When it was like this he couldn’t even bring himself to leave the bed to seek sleep elsewhere, an irrational fear he couldn’t be trusted to do even that.
It was when you woke once and saw his tears in the moonlight that he tried to run; immediately dismissing it, hoping you wouldn’t ask - please don’t ask, please don’t make me say it, I’m scared - and promptly making an excuse to sleep on the sofa that night so as to not disturb you.
Of course you don’t let him - if you want to be in a relationship with Jack Daniels you need to have some skill in holding him down for his own benefit.
In the end the conversation turned out as short as he’d feared, but so much better than he could have imagined and it went a long way to helping you both understand each other better.
And then slowly, but surely, the habit faded and Jack started to sleep the night through much more regularly. He can still be a light sleeper, but with you in his arms Jack could sleep through anything.
So you let him hold you tight when he needs it and he lets you have space when you need it, finding a balance that sometimes means sleeping at awkward angles to accommodate you both.
Still, Jack can’t sleep soundly at night unless he has a hand on you somehow, somewhere.
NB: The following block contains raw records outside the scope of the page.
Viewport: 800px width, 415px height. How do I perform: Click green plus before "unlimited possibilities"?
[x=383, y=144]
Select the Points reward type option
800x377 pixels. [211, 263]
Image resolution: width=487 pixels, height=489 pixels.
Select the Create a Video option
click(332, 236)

He’ll sleep on his front, side, back - any which way is comfortable as long as he can reach you
Although he is becoming a bit of an old grouch about sleeping on his front, Jack can easily be the little spoon because - as established - he just needs that physical contact and if his partner is initiating it he’s in heaven. He’ll happily spend the whole night sleeping on your chest and wake up all stiff with zero complaints.
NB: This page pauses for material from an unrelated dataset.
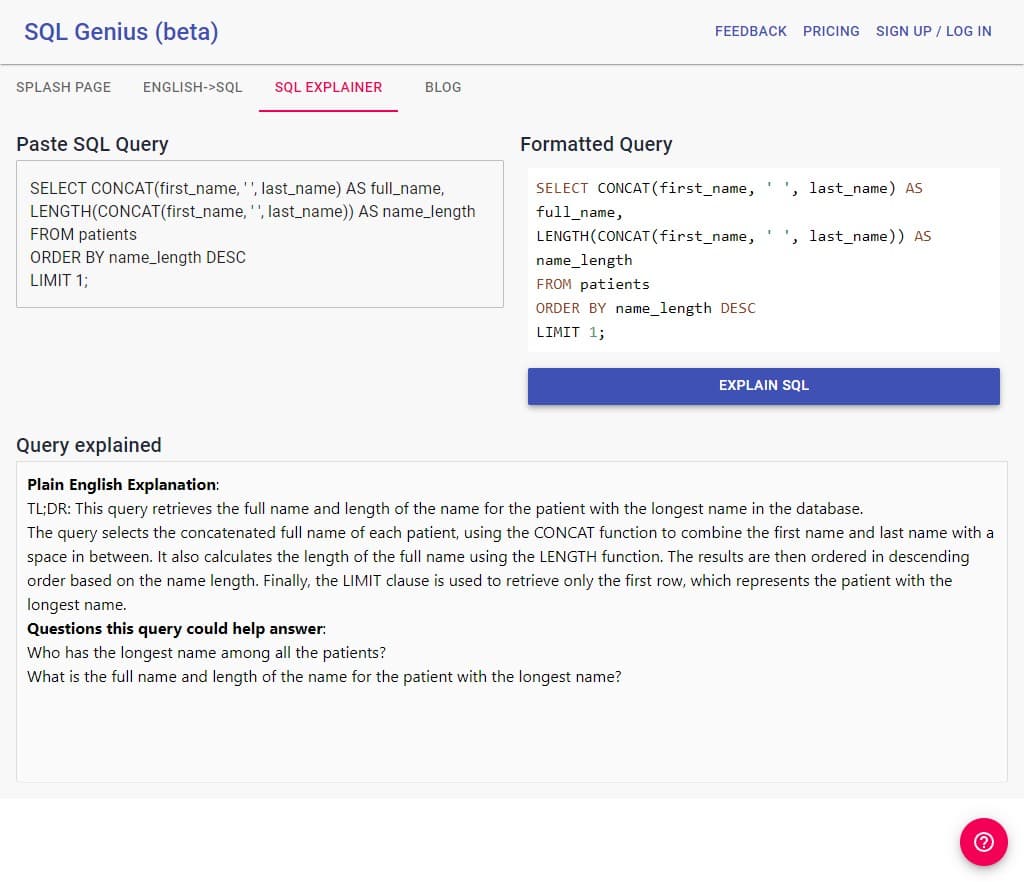The width and height of the screenshot is (1024, 882).
Task: Click the 'LIMIT 1;' line in formatted query
Action: (570, 332)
On bad nights Jack actually prefers to hold you and not the other way around, wrapping himself around your back and holding you close. It feels less vulnerable that way, although he learns to let you face him when he does it, tucking yourself under his chin and kissing his neck and chest softly in reassurance that you’re there.
In fact, Jack likes being the big spoon a lot because it makes him feel like he’s doing something right, that you want to be in his arms.
(This is, of course, one of the reasons he used to have such a hard time if you tried to wiggle out of them, because that meant he had done something wrong.)
The compromised, favourite position on hot nights is for Jack on his back with you curled over his chest but it comforts him more than he ever recognised because it means you are actively choosing to be there.
(Yeah, Jack had to learn how to give his s/o the space to show their love for him instead of trying to immediately grab it and hoard it)
And now Jack has a great respect for how you let him hold you all night long through summer nights that he’s truly thankful. He gets extra affectionate when you do, somehow even more than he used to be.
But it’s a good thing he has learnt over time to be able to sleep without you pressed tight against him all the time because Jack runs hot. But at least you don’t stick to him because he prefers to sleep in an old loose tee. His favourite one - when it doesn’t mysteriously disappear - is an old Statesmen shirt which proudly proclaims across the chest to be “The Whiskey Of Your Dreams”. He thinks he’s funny. It’s only endearing because he’s obviously so proud of the joke.
Jack always - without fail - kisses your forehead when he wakes, a new habit he’s formed. Dipping his head to find yours or shuffling about to find you under the sheets so he can kiss you gently, he can’t leave the bed until he’s kissed you, even in you’re asleep and won’t know it.
At one point he realised, made the connection, that it’s a thing he used to do before ducking out. But the pain of the comparison is quickly dulled by you waking and sleepily reaching for him, reminding Jack that you’re both here to stay.